* _Records supplied_
-- -- --

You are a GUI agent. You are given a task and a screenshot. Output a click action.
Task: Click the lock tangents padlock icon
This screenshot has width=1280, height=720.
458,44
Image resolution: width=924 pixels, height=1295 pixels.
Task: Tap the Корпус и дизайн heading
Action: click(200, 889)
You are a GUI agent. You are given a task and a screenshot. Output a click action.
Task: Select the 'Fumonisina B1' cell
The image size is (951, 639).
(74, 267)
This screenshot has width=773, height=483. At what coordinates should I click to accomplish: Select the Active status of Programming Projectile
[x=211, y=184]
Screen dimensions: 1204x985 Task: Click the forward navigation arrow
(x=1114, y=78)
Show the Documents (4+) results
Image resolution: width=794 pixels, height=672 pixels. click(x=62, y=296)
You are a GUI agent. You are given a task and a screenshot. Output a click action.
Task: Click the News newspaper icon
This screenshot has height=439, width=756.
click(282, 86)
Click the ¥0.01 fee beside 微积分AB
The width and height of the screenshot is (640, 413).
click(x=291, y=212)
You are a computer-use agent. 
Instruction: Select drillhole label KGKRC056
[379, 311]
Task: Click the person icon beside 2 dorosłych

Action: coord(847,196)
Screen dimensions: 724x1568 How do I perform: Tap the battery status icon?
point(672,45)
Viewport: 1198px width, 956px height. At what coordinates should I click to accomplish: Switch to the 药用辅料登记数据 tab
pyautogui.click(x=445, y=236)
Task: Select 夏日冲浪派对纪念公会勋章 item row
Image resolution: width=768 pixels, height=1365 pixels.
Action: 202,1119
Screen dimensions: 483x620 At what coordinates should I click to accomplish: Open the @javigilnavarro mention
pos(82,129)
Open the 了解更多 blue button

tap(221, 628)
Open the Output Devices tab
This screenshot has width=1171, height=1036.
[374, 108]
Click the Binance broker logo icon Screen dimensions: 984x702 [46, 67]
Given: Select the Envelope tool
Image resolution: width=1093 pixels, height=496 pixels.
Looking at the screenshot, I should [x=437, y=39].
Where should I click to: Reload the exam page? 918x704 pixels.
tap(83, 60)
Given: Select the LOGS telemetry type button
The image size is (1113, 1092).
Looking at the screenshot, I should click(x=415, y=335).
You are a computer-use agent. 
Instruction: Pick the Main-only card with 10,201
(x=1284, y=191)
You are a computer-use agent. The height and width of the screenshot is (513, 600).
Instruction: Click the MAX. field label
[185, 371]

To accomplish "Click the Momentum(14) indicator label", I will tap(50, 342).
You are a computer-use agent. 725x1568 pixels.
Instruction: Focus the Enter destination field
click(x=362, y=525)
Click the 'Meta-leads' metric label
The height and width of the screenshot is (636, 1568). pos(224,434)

-- -- --

Respond with an exact reproduction of the lines running from the one that contains "This screenshot has width=1171, height=1036." through the end of the material.

* _Solved exercise_
This screenshot has width=1171, height=1036.
[374, 108]
Click the Binance broker logo icon Screen dimensions: 984x702 [46, 67]
Given: Select the Envelope tool
Image resolution: width=1093 pixels, height=496 pixels.
Looking at the screenshot, I should [x=437, y=39].
Where should I click to: Reload the exam page? 918x704 pixels.
tap(83, 60)
Given: Select the LOGS telemetry type button
The image size is (1113, 1092).
Looking at the screenshot, I should click(x=415, y=335).
You are a computer-use agent. 
Instruction: Pick the Main-only card with 10,201
(x=1284, y=191)
You are a computer-use agent. The height and width of the screenshot is (513, 600).
Instruction: Click the MAX. field label
[185, 371]

To accomplish "Click the Momentum(14) indicator label", I will tap(50, 342).
You are a computer-use agent. 725x1568 pixels.
Instruction: Focus the Enter destination field
click(x=362, y=525)
Click the 'Meta-leads' metric label
The height and width of the screenshot is (636, 1568). pos(224,434)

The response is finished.